I have a million files which includes free text. Each file has been assigned a code or number of codes. The codes can be assumed as categories. I have normalized the text by removing stop words. I am using scikit-learn libsvm to train the model to predict the files for the right code/s (category).
I have read and searched a lot but i couldn't understand how to represent my textual data into integers, since SVM or most machine learning tools use numerical values for learning.
I think i would need to find tf-idf for each term in the whole corpus. But still i am not sure how would that help me to convert my textual data into libsvm format.
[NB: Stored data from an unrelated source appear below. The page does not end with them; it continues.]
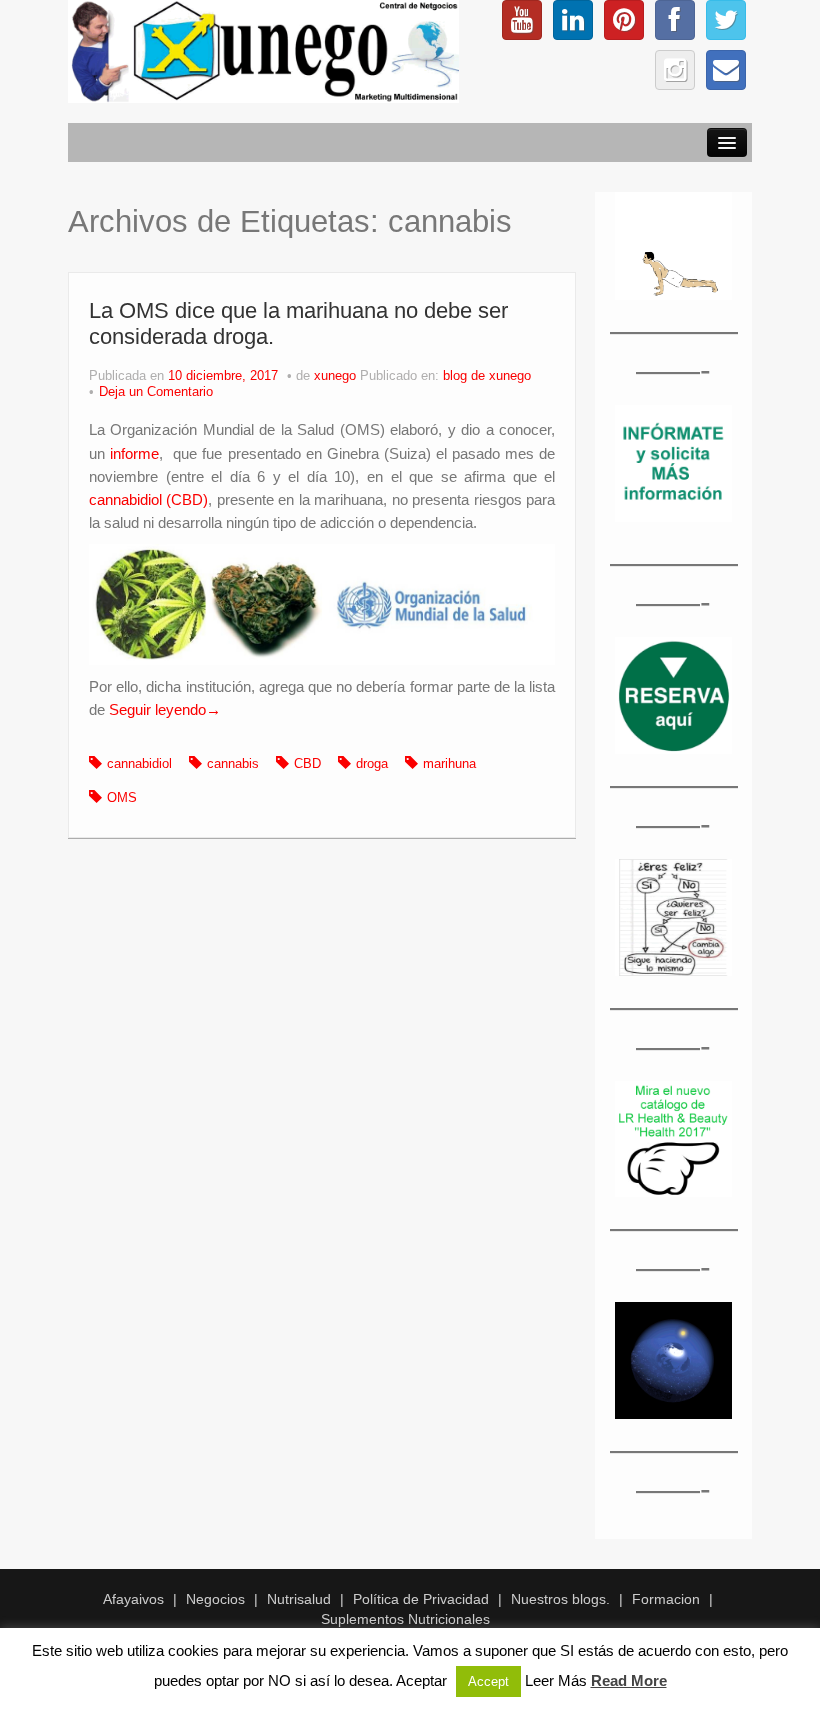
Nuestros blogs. (560, 1599)
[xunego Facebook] (675, 20)
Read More (629, 1680)
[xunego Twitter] (726, 20)
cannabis (233, 764)
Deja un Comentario (156, 392)
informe (134, 453)
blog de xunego (487, 376)
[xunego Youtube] (522, 20)
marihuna (449, 764)
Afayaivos (133, 1599)
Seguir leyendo (165, 709)
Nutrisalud (299, 1599)
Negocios (215, 1599)
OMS (122, 798)
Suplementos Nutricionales (405, 1619)
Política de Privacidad (421, 1599)
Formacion (666, 1599)
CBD (307, 764)
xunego (335, 376)
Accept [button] (488, 1681)
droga (372, 764)
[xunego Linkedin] (573, 20)
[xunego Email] (726, 70)
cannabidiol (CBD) (148, 499)
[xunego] (263, 50)
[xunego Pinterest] (624, 20)
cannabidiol (139, 764)
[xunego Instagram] (675, 70)
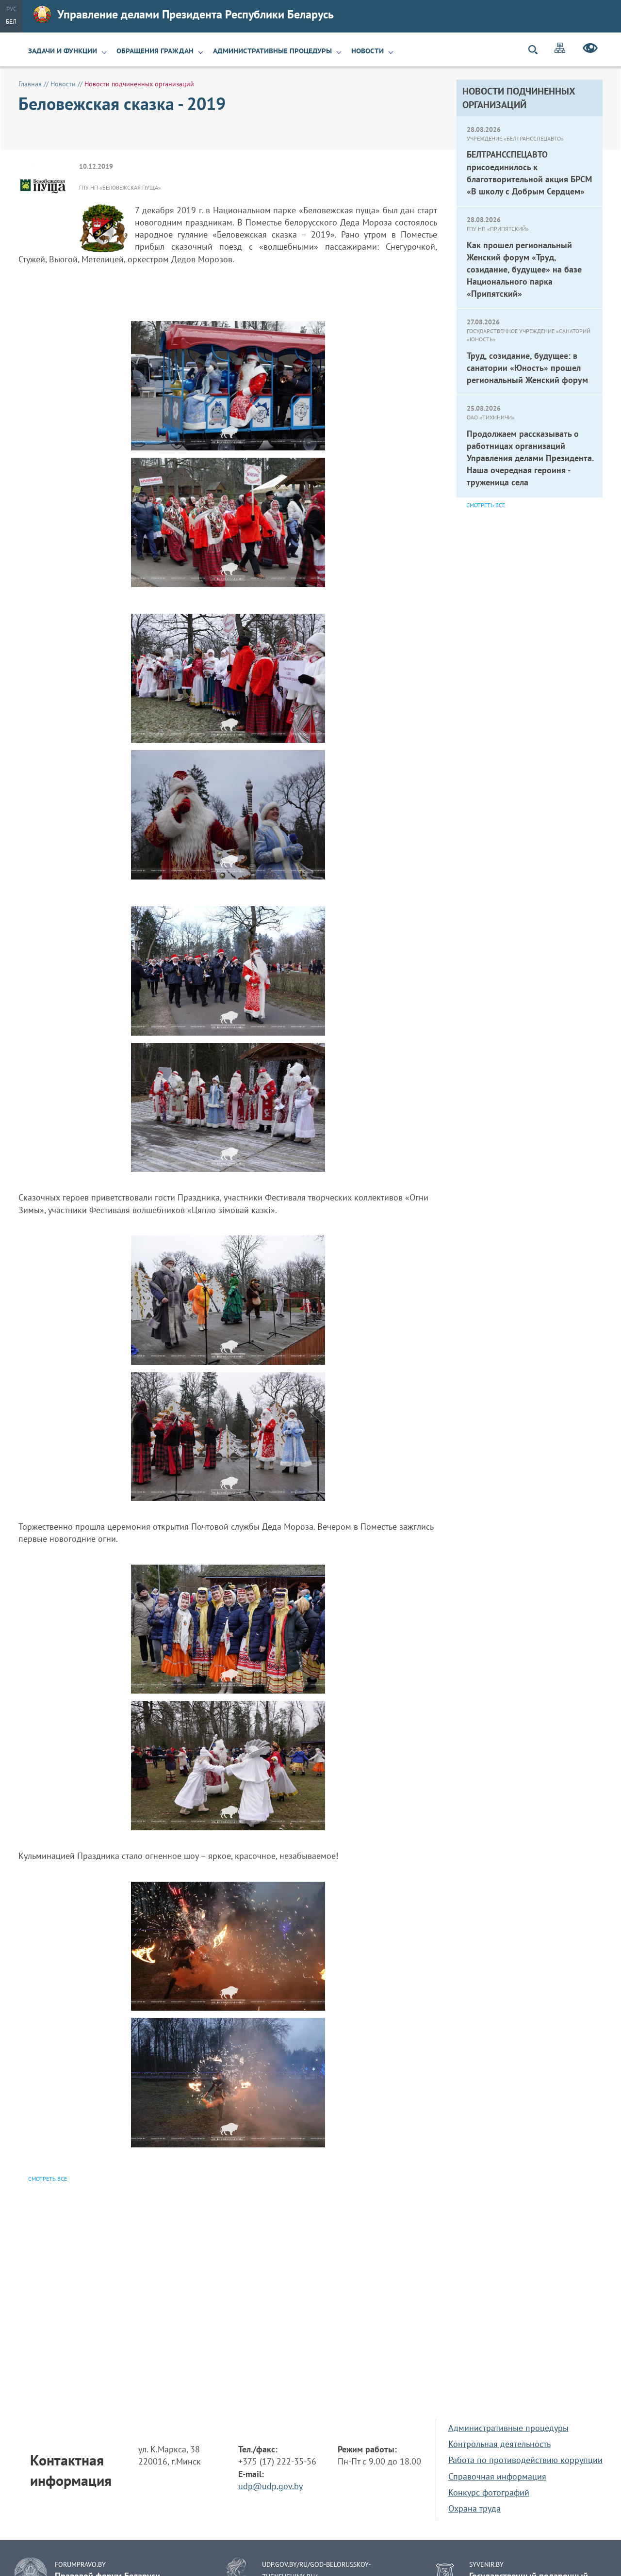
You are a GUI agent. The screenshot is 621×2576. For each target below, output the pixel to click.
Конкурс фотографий (488, 2492)
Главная (30, 84)
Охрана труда (474, 2508)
any help would be greatly appreciated, Thank you.
You are not forced to use tf-idf.
To begin with follow this simple approach:
I have two documents (stop word removed, stemmed) :
hello world
and
hello sky sunny hello
Step 1: I generate the following vocabulary
hello
sky
sunny
world
Step 2:
I can represent my documents like this:
1 4
(because the word hello is in position 1 in the vocabulary and the word world is in position 4) and
1 2 3 1
Step 3: I add the term frequency near each term and remove duplicates
1:1 4:1
(because the word hello appears 1 time in the document, and the word world appears 1 time)
and
1:2 2:1 3:1
If you add the class number in front of each line, you have a file in libsvm format:
1 1:1 4:1
2,3 1:2 2:1 3:1
Here the first document has class 1, and the second document has class 2 and 3.
In this example each word is associated with the term frequency. To use tf-idf you do the same but replace the tf by the computed tf-idf.